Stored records
:::::

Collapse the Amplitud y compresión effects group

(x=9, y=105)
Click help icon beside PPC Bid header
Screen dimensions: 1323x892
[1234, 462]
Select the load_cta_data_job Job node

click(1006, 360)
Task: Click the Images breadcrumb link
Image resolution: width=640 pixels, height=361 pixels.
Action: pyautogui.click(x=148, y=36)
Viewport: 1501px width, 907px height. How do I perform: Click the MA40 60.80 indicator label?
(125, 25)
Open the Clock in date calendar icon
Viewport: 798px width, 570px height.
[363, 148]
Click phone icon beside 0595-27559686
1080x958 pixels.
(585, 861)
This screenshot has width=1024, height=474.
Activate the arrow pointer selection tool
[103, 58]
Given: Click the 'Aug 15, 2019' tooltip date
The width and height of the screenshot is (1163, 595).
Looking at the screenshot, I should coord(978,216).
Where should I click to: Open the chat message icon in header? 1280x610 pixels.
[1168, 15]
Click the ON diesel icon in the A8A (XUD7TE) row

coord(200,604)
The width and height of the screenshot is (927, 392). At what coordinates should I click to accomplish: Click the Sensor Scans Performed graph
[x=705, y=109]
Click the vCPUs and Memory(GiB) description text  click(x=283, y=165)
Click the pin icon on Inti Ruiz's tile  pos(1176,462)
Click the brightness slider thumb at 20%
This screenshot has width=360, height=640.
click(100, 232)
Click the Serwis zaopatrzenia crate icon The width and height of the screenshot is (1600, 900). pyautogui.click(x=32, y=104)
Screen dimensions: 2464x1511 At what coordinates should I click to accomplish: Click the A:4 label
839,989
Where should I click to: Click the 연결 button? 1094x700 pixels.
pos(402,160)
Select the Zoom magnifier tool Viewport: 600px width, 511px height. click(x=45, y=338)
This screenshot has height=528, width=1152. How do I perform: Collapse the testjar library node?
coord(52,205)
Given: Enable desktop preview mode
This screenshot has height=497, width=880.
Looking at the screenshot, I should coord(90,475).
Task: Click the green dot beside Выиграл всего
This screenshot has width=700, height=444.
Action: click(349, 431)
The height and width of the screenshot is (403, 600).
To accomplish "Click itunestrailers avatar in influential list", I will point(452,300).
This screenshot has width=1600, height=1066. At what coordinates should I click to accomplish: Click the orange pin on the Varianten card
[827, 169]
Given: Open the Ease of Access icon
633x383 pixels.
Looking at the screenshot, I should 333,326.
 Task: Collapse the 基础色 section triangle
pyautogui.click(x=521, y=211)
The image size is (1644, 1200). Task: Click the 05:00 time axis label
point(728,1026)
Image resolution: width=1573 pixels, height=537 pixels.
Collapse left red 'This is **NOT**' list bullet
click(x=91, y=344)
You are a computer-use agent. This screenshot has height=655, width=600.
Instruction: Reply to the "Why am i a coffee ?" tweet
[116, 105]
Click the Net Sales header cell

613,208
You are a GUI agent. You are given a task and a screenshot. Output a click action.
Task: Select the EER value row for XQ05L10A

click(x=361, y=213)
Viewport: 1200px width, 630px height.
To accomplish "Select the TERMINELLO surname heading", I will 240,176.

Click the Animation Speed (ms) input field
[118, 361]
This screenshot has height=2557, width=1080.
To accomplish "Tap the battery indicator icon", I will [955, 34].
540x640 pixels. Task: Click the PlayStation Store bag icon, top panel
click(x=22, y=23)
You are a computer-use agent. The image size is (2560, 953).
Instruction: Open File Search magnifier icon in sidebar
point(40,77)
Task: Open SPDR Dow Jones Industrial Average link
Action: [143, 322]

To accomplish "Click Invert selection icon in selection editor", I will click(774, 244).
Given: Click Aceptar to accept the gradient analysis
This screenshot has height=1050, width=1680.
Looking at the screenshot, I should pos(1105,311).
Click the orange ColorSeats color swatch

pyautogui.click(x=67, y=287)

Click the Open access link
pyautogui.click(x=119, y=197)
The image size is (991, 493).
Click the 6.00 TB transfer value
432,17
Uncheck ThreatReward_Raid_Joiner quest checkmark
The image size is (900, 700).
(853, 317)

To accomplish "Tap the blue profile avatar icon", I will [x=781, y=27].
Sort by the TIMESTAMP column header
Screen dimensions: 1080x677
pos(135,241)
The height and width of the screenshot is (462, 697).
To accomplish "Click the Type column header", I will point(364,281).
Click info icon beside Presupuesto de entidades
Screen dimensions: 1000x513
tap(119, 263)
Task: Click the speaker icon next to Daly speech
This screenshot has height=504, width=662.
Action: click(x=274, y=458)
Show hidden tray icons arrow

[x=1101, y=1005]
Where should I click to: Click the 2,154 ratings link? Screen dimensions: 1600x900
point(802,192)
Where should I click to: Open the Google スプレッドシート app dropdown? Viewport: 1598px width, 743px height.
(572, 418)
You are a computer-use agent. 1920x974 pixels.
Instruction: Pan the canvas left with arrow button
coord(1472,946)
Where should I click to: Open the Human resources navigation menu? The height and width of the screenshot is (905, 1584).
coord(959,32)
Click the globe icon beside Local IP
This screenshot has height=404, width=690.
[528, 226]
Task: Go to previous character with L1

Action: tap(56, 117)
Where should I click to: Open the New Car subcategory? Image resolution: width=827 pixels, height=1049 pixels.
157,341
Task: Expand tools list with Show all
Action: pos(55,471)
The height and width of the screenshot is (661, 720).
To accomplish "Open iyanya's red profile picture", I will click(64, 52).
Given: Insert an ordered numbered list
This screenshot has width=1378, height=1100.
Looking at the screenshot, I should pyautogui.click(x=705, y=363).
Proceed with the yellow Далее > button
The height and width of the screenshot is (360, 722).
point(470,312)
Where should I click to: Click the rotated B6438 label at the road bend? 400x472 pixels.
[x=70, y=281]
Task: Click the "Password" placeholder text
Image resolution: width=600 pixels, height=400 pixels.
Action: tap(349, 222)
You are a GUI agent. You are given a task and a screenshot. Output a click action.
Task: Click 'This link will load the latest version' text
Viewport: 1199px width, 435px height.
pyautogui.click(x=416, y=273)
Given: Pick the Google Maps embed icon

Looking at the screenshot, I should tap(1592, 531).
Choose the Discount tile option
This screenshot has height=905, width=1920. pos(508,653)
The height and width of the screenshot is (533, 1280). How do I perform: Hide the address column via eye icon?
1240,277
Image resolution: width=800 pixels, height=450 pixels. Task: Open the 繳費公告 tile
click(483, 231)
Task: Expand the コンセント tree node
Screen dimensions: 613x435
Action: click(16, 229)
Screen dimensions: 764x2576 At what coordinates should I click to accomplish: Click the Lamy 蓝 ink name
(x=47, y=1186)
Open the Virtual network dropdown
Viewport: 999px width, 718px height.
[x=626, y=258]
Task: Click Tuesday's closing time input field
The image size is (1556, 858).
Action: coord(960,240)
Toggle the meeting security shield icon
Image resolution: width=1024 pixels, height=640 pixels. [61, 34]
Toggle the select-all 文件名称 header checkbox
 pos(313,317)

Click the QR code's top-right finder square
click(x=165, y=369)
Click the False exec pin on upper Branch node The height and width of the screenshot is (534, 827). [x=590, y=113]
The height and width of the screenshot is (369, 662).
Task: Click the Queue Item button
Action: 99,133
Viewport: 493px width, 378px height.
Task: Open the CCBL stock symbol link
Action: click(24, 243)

:::::

■ **PROBLEM DESCRIPTION**: So that nothing is lost, write out each record exactly as it appears above.

■ **SOLUTION TO THIS PROBLEM**:
Collapse the Amplitud y compresión effects group

(x=9, y=105)
Click help icon beside PPC Bid header
Screen dimensions: 1323x892
[1234, 462]
Select the load_cta_data_job Job node

click(1006, 360)
Task: Click the Images breadcrumb link
Image resolution: width=640 pixels, height=361 pixels.
Action: pyautogui.click(x=148, y=36)
Viewport: 1501px width, 907px height. How do I perform: Click the MA40 60.80 indicator label?
(125, 25)
Open the Clock in date calendar icon
Viewport: 798px width, 570px height.
[363, 148]
Click phone icon beside 0595-27559686
1080x958 pixels.
(585, 861)
This screenshot has width=1024, height=474.
Activate the arrow pointer selection tool
[103, 58]
Given: Click the 'Aug 15, 2019' tooltip date
The width and height of the screenshot is (1163, 595).
Looking at the screenshot, I should coord(978,216).
Where should I click to: Open the chat message icon in header? 1280x610 pixels.
[1168, 15]
Click the ON diesel icon in the A8A (XUD7TE) row

coord(200,604)
The width and height of the screenshot is (927, 392). At what coordinates should I click to accomplish: Click the Sensor Scans Performed graph
[x=705, y=109]
Click the vCPUs and Memory(GiB) description text  click(x=283, y=165)
Click the pin icon on Inti Ruiz's tile  pos(1176,462)
Click the brightness slider thumb at 20%
This screenshot has width=360, height=640.
click(100, 232)
Click the Serwis zaopatrzenia crate icon The width and height of the screenshot is (1600, 900). pyautogui.click(x=32, y=104)
Screen dimensions: 2464x1511 At what coordinates should I click to accomplish: Click the A:4 label
839,989
Where should I click to: Click the 연결 button? 1094x700 pixels.
pos(402,160)
Select the Zoom magnifier tool Viewport: 600px width, 511px height. click(x=45, y=338)
This screenshot has height=528, width=1152. How do I perform: Collapse the testjar library node?
coord(52,205)
Given: Enable desktop preview mode
This screenshot has height=497, width=880.
Looking at the screenshot, I should coord(90,475).
Task: Click the green dot beside Выиграл всего
This screenshot has width=700, height=444.
Action: click(349, 431)
The height and width of the screenshot is (403, 600).
To accomplish "Click itunestrailers avatar in influential list", I will point(452,300).
This screenshot has width=1600, height=1066. At what coordinates should I click to accomplish: Click the orange pin on the Varianten card
[827, 169]
Given: Open the Ease of Access icon
633x383 pixels.
Looking at the screenshot, I should 333,326.
 Task: Collapse the 基础色 section triangle
pyautogui.click(x=521, y=211)
The image size is (1644, 1200). Task: Click the 05:00 time axis label
point(728,1026)
Image resolution: width=1573 pixels, height=537 pixels.
Collapse left red 'This is **NOT**' list bullet
click(x=91, y=344)
You are a computer-use agent. This screenshot has height=655, width=600.
Instruction: Reply to the "Why am i a coffee ?" tweet
[116, 105]
Click the Net Sales header cell

613,208
You are a GUI agent. You are given a task and a screenshot. Output a click action.
Task: Select the EER value row for XQ05L10A

click(x=361, y=213)
Viewport: 1200px width, 630px height.
To accomplish "Select the TERMINELLO surname heading", I will 240,176.

Click the Animation Speed (ms) input field
[118, 361]
This screenshot has height=2557, width=1080.
To accomplish "Tap the battery indicator icon", I will [955, 34].
540x640 pixels. Task: Click the PlayStation Store bag icon, top panel
click(x=22, y=23)
You are a computer-use agent. The image size is (2560, 953).
Instruction: Open File Search magnifier icon in sidebar
point(40,77)
Task: Open SPDR Dow Jones Industrial Average link
Action: [143, 322]

To accomplish "Click Invert selection icon in selection editor", I will click(774, 244).
Given: Click Aceptar to accept the gradient analysis
This screenshot has height=1050, width=1680.
Looking at the screenshot, I should pos(1105,311).
Click the orange ColorSeats color swatch

pyautogui.click(x=67, y=287)

Click the Open access link
pyautogui.click(x=119, y=197)
The image size is (991, 493).
Click the 6.00 TB transfer value
432,17
Uncheck ThreatReward_Raid_Joiner quest checkmark
The image size is (900, 700).
(853, 317)

To accomplish "Tap the blue profile avatar icon", I will [x=781, y=27].
Sort by the TIMESTAMP column header
Screen dimensions: 1080x677
pos(135,241)
The height and width of the screenshot is (462, 697).
To accomplish "Click the Type column header", I will point(364,281).
Click info icon beside Presupuesto de entidades
Screen dimensions: 1000x513
tap(119, 263)
Task: Click the speaker icon next to Daly speech
This screenshot has height=504, width=662.
Action: click(x=274, y=458)
Show hidden tray icons arrow

[x=1101, y=1005]
Where should I click to: Click the 2,154 ratings link? Screen dimensions: 1600x900
point(802,192)
Where should I click to: Open the Google スプレッドシート app dropdown? Viewport: 1598px width, 743px height.
(572, 418)
You are a computer-use agent. 1920x974 pixels.
Instruction: Pan the canvas left with arrow button
coord(1472,946)
Where should I click to: Open the Human resources navigation menu? The height and width of the screenshot is (905, 1584).
coord(959,32)
Click the globe icon beside Local IP
This screenshot has height=404, width=690.
[528, 226]
Task: Go to previous character with L1

Action: tap(56, 117)
Where should I click to: Open the New Car subcategory? Image resolution: width=827 pixels, height=1049 pixels.
157,341
Task: Expand tools list with Show all
Action: pos(55,471)
The height and width of the screenshot is (661, 720).
To accomplish "Open iyanya's red profile picture", I will click(64, 52).
Given: Insert an ordered numbered list
This screenshot has width=1378, height=1100.
Looking at the screenshot, I should pyautogui.click(x=705, y=363).
Proceed with the yellow Далее > button
The height and width of the screenshot is (360, 722).
point(470,312)
Where should I click to: Click the rotated B6438 label at the road bend? 400x472 pixels.
[x=70, y=281]
Task: Click the "Password" placeholder text
Image resolution: width=600 pixels, height=400 pixels.
Action: tap(349, 222)
You are a GUI agent. You are given a task and a screenshot. Output a click action.
Task: Click 'This link will load the latest version' text
Viewport: 1199px width, 435px height.
pyautogui.click(x=416, y=273)
Given: Pick the Google Maps embed icon

Looking at the screenshot, I should tap(1592, 531).
Choose the Discount tile option
This screenshot has height=905, width=1920. pos(508,653)
The height and width of the screenshot is (533, 1280). How do I perform: Hide the address column via eye icon?
1240,277
Image resolution: width=800 pixels, height=450 pixels. Task: Open the 繳費公告 tile
click(483, 231)
Task: Expand the コンセント tree node
Screen dimensions: 613x435
Action: click(16, 229)
Screen dimensions: 764x2576 At what coordinates should I click to accomplish: Click the Lamy 蓝 ink name
(x=47, y=1186)
Open the Virtual network dropdown
Viewport: 999px width, 718px height.
[x=626, y=258]
Task: Click Tuesday's closing time input field
The image size is (1556, 858).
Action: coord(960,240)
Toggle the meeting security shield icon
Image resolution: width=1024 pixels, height=640 pixels. [61, 34]
Toggle the select-all 文件名称 header checkbox
 pos(313,317)

Click the QR code's top-right finder square
click(x=165, y=369)
Click the False exec pin on upper Branch node The height and width of the screenshot is (534, 827). [x=590, y=113]
The height and width of the screenshot is (369, 662).
Task: Click the Queue Item button
Action: 99,133
Viewport: 493px width, 378px height.
Task: Open the CCBL stock symbol link
Action: click(24, 243)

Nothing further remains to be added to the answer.